5 pensieri su “Aggressione agli svedesi. Non sono napoletani, chiamatele bestie!

  1. Ciao Angelo, bisognerebbe indagare che non sia una cosa premeditata da alcuni giornalisti
    sportivi che per fare il loro becero scoop su Napoli città violenta sarebbero disposti a tutto. Questa mattina leggevo su alcuni giornali sportivi ( Corriere dello Sport) che il governo svedese aveva invitato i propri tifosi di stare attenti di passeggiare per alcune zone di Napoli di cui ne indicava anche i posti, che adesso non ricordo e camminare a folti gruppi. Se non fosse così, allora ci sarebbe da preoccuparsi sul futuro della città e del calcio Napoli.

    • Caro Michele,
      non scadiamo in complottismi inutili. Se vogliamo ribellarci a certi fatti questa non è la strada giusta. Fino a prova contraria, noi abbiamo il dovere di sentirci indignati e schifati.

  2. vivo a Milano da quasi 5 anni ormai… e da 5 anni, (pur vivendo nel 2000quasi e tredici) mi trovo a combattere contro pregiudizi e stereotipi di ogni tipo sul falso mito del napoletano.

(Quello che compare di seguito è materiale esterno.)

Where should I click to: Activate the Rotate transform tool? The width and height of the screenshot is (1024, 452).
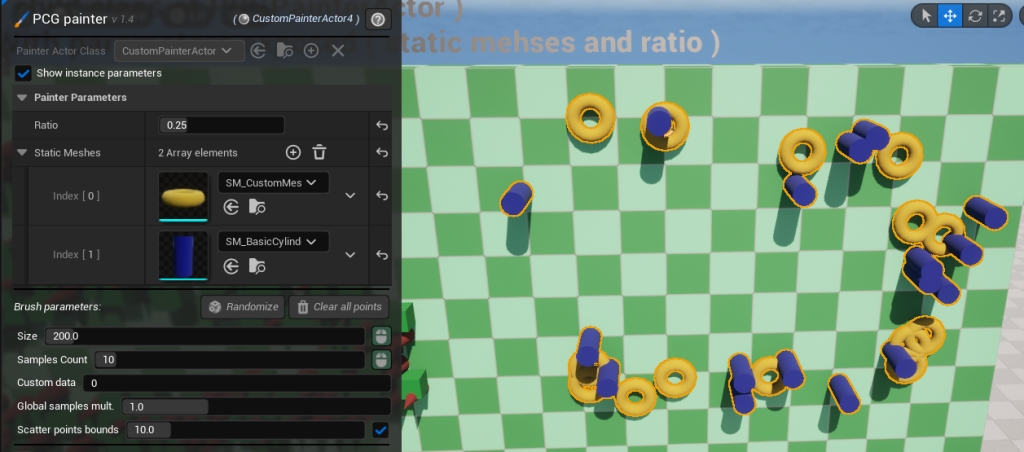click(x=974, y=16)
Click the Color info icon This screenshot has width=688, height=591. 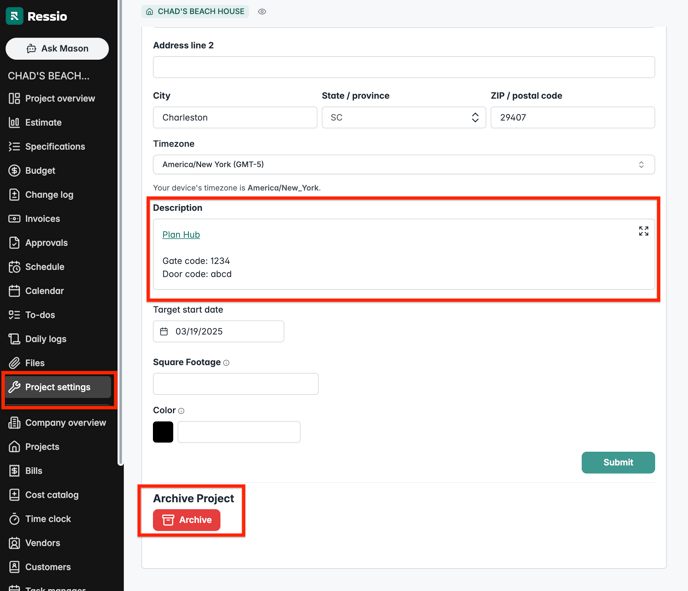pos(181,411)
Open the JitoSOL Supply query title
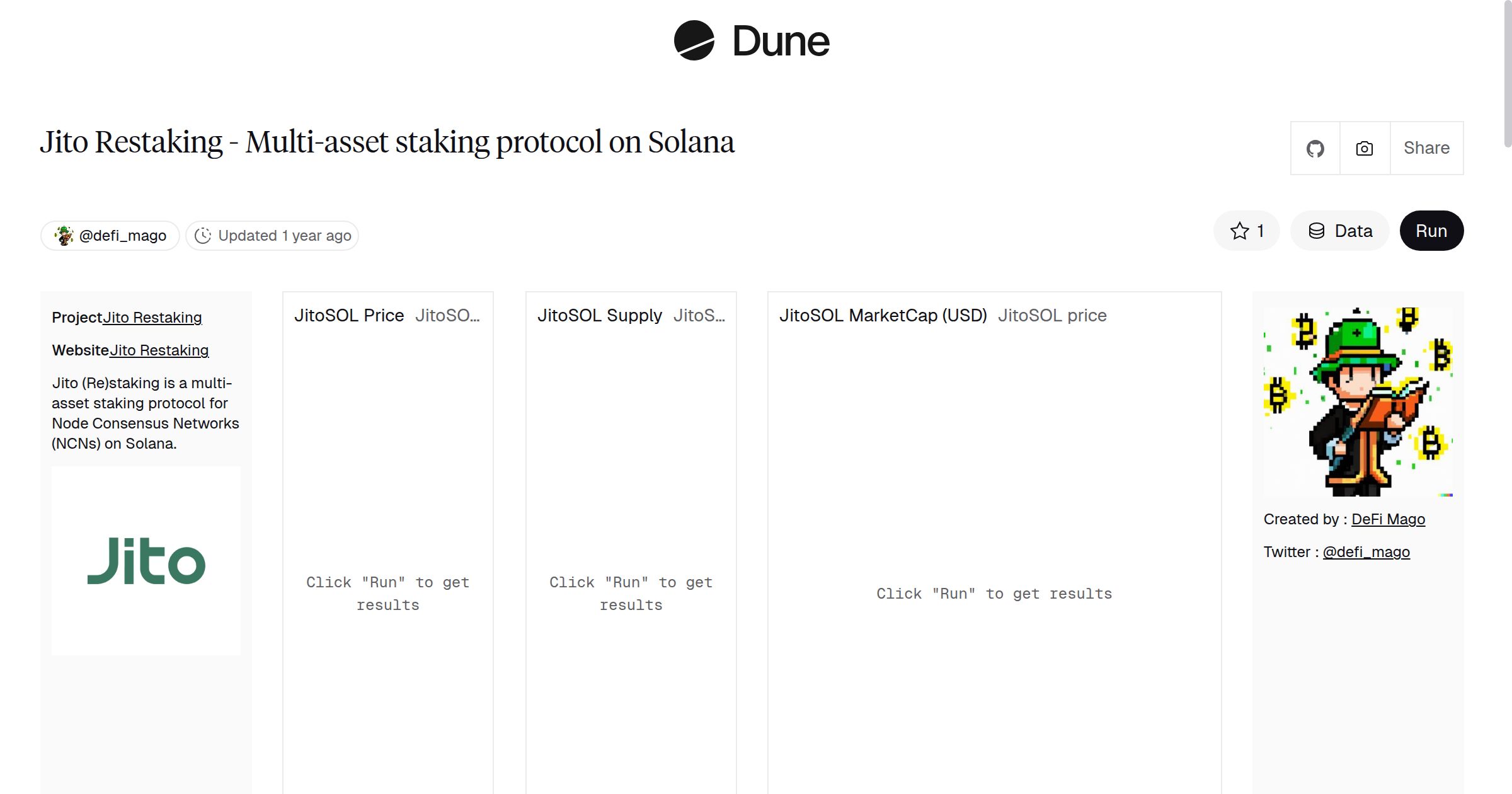 600,315
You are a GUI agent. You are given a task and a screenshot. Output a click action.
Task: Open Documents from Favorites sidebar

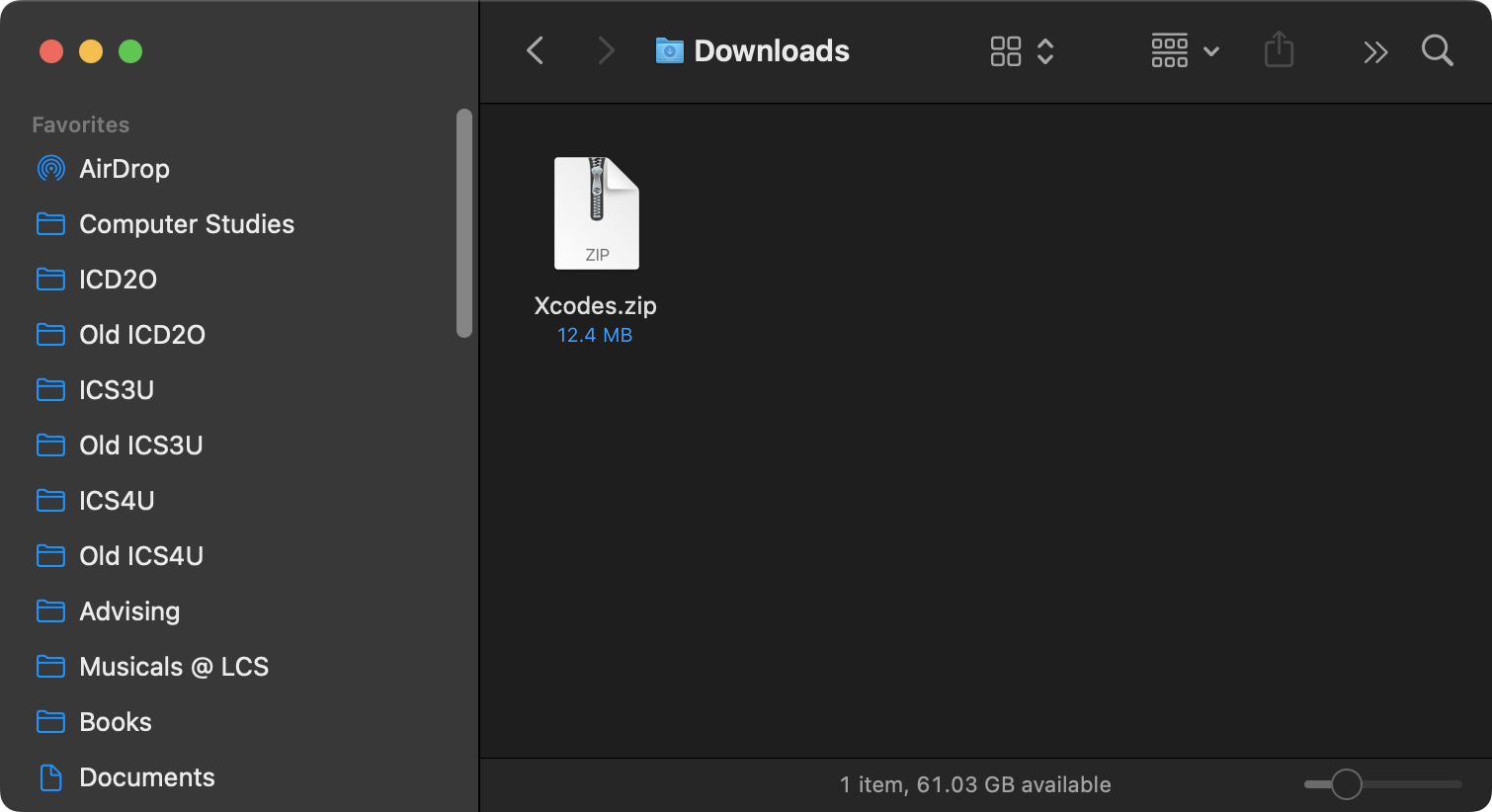[x=146, y=777]
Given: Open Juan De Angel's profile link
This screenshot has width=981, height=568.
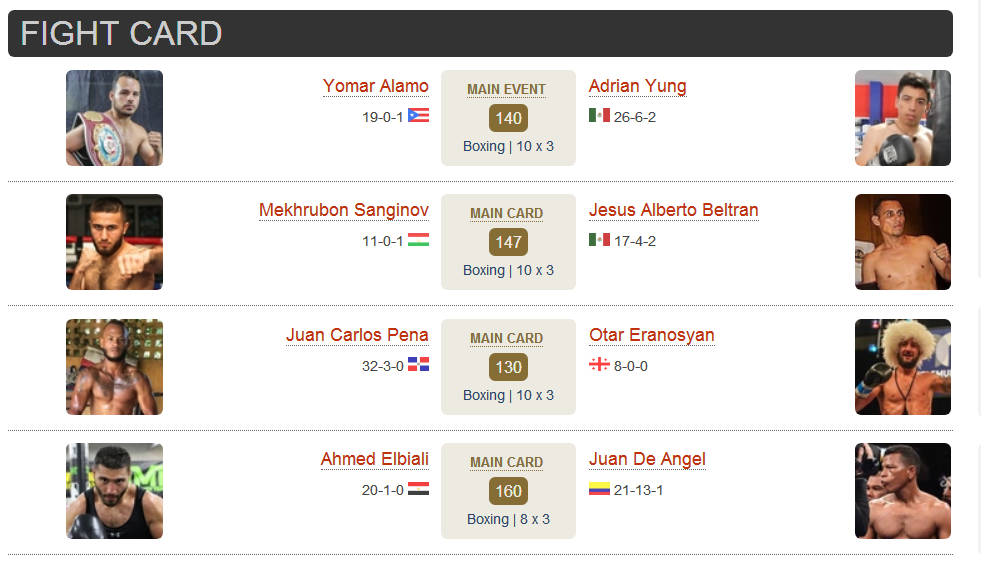Looking at the screenshot, I should 647,459.
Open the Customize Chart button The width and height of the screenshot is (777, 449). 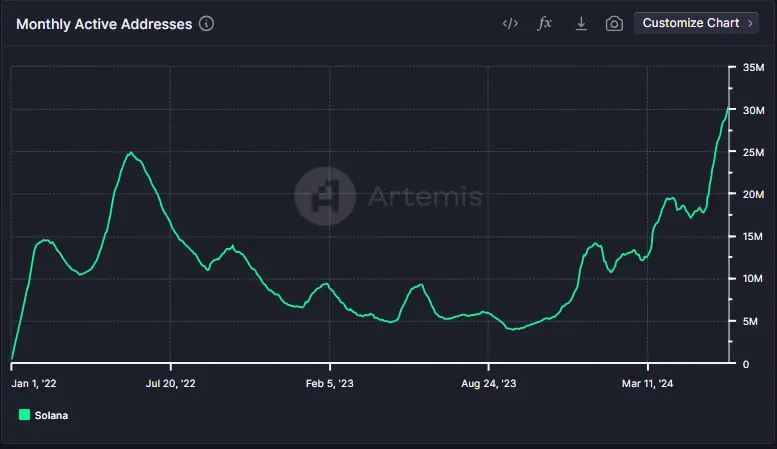[x=690, y=23]
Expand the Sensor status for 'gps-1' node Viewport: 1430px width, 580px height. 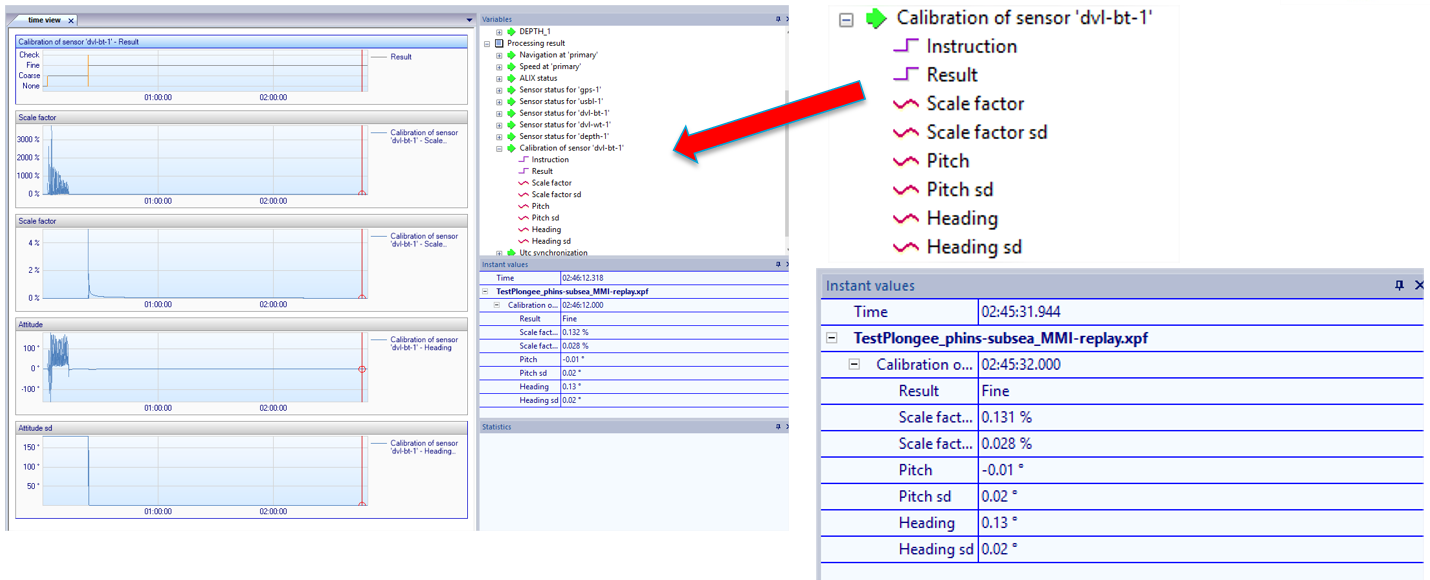coord(499,90)
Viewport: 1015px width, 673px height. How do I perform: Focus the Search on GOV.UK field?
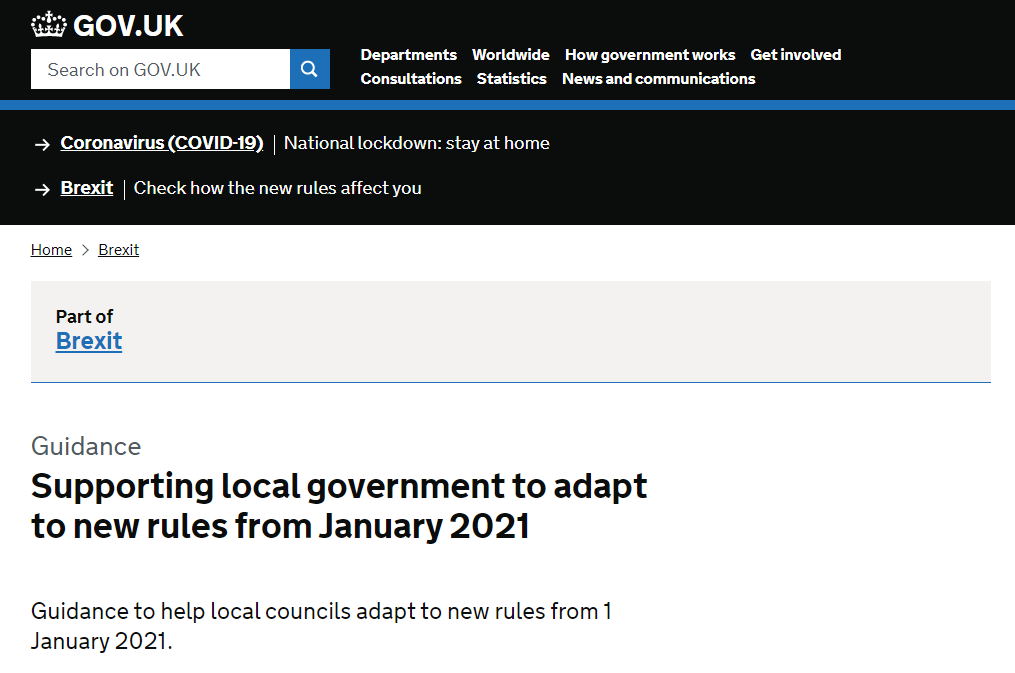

Gretto, Cafone, Camorrista, Maleducato, Violento e chi più ne ha, più ne metta. Paradossalmente, però, la frase che maggiormente odio è: “ma tu che centri… tu non sembri napoletano”. Quello che nella mente malata di parecchie persone dovrebbe essere un complimento rivolto alla mia persona… diventa la più infamante delle offese, come se il mio essere semplicemente una persona civile, cordiale ed educata mi rendesse estraneo alle mie origini, alle mie radici. Milano, come tutte le grandi metropoli d’Italia e del mondo, non è certamente una città tranquilla e i recenti fatti di cronaca lo dimostrano ampiamente. Nonostante tutto, però, ogni qual volta, con la ragione, buone maniere o a volte anche con veemenza e decisione riesco a ribaltare la situazione e far capire a questi personaggi da perimetro sociale (persone che non conoscono neanche la loro città, ma solo il perimetro del loro bel quartiere in centro) che i veri napoletani siamo NOI, persone straordinariamente normali e normalmente straordinarie, vengo smentito da gentaglia che puntualmente calpesta le mie radici e la mia identità, con atti di violenza e di teppismo ignobili. Che siano persone giunte nella mia Napoli per una partita di calcio, scese da una nave da crociera ferma al porto, con il legittimo diritto di indossare rolex o gioielli, che cenino in centro o in periferia, NON E’ AMMISSIBILE che dei finti napoletani infanghino una storia, una cultura ed una filosofia di vita che dovrebbe suscitare solo invidia nel mondo e non paura. Non c’è droga, disoccupazione, ignoranza che tenga… questa è gente che non merita l’appellativo di napoletano.

    • Le solite capre che con i loro gesti infangano Napoli ed i Napoletani. Non ci sono complotti in questo caso che tengano, ma solo condanne per i fatti accaduti ed un profondo senso di vergogna che mi pervade.

  3. Sono napoletano è ciò mi consente, anche se a ob torto collo, di dire che nella nostra città siamo, e da troppo tempo, in stato di guerra!
    Siamo in guerra contro la delinquenza organizzata, contro quella spicciola, contro i parcheggiatori abusivi, contro chi insudicia e devasta i monumenti, le stazioni della metropolitana, le pensiline dei pullman, contro chi lancia per strada, dalla macchina, il sacchetto dell’immondizia (sua collega), contro chi non rispetta il rosso del semaforo, contro gli abusi di potere e la malversazione del burocrate (a tutti i livelli, dall’usciere al dirigente della cosa pubblica)………
    Sono tali e tante le cose contro le quali il napoletano civile (o normale) deve combattere che non gli è possibile farlo se non unicamente tentare di difendersi.
    SIAMO IN GUERRA e, pertanto, i mezzi che si usano in tempo di pace non sono ne’ sufficienti ne’ utili.
    Occorrono misure speciali, occorre tanto ma tanto esercito per le strade, occorre una giustizia rapida e certa, occorrono ronde di quartiere in servizio 24 ore su 24, occorrono tribunali installati su camper.
    Occorre una LEGGE PICA riveduta e corretta.
    Le parole, l’indignazione, il nostro schifarci sono cose che non servono più a nulla!
    E’ necessario che la gente sappia che a partire dal giorno ics le regole e le leggi avranno valore anche a Napoli e che la sanzione per chi non le rispetta è CERTA ed IMMEDIATA.